The Kamppi–Töölönlahti ideas competition was exceptionally complex and produced highly varied proposals. It was an example of an ideas competition based on creative thinking, and in the end no single winner was chosen. First place was shared by three proposals. Among them was “Avoin sydän II” by Jan Söderlund, who would later become one of the designers of Sanomatalo. Also sharing first place was Arto Sipinen’s proposal “Pro Finlandia”, whose pseudonym recalls Eliel Saarinen’s famous “Pro Helsingfors” proposal for the area. Ilmo Valjakka and Kari Mökkälä were also awarded shared first place. Their pseudonym, “Kaunis uneksija” — “Beautiful Dreamer” — also captures the area’s hopeless planning history. True to its name, “Beautiful Dreamer” remained dreaming its urban dreams, as the Kamppi–Töölönlahti ideas competition also failed to lead to realisation. The partial master plan proposal produced as a result of the competition was buried by the recession, joining the long line of other unrealised ideas for the area. Art historian Riitta Nikula has called Töölönlahti “a cemetery of heroic urban plans”.

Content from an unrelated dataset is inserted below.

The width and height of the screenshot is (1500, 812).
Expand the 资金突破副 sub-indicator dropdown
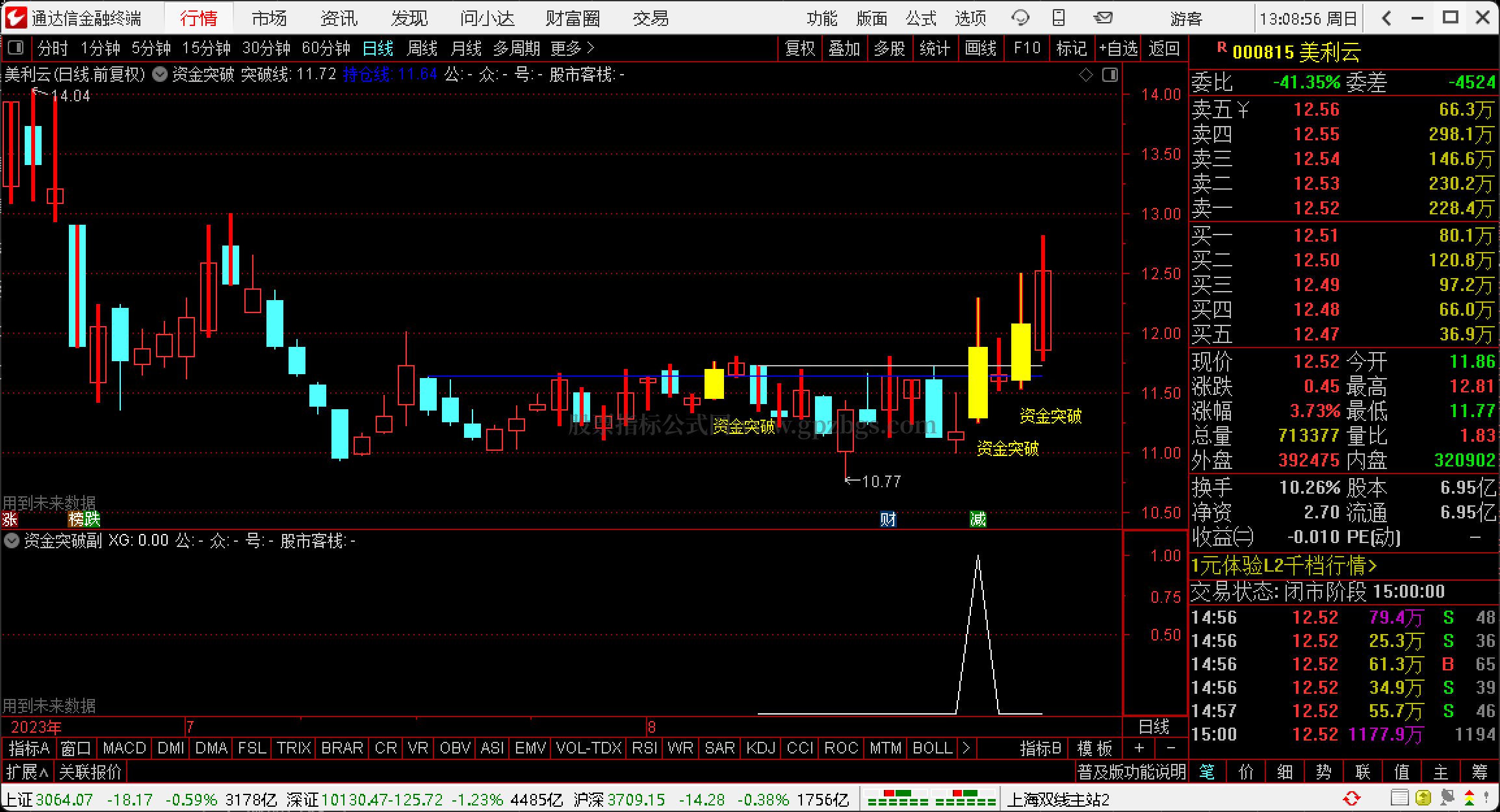12,540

The difficulties of unrealised urban planning were eventually resolved through incrementalism — a process in which decision-making proceeds step by step. Beginning with the Kiasma competition in 1993, planning in the area advanced as interested parties with the necessary funding emerged. Kiasma, Sanomatalo, the Music Centre, Oodi, and the park areas were realised as point-by-point interventions without an overall plan. Each decision gradually shaped the character of the area.
The delay in planning Kamppi–Töölönlahti opened up opportunities for another kind of use: a creative and flourishing local culture. In the Kamppi–Töölönlahti ideas competition, the area’s earlier building stock and local culture seemed almost invisible. The whole area appeared as a blank canvas on which the shameless heroes of urban planning could leave their mark. Despite the designers’ attitudes, it was precisely citizen activism and local activity that continued and developed in the area. Distinctive art activity flourished in Kansalaistori Square and the surrounding green areas, and later both an art garden and an environmental art park were created there.
A lively civic movement also began to develop around the former freight warehouses of the railway company VR. In front of Central Library Oodi, you can find the artwork Massa embedded in the street paving. It is a memorial inscription to the VR freight warehouses, which burned down around May Day in 2006 after having been sentenced to demolition. The work is a living reminder of the local culture made possible by delayed urban planning.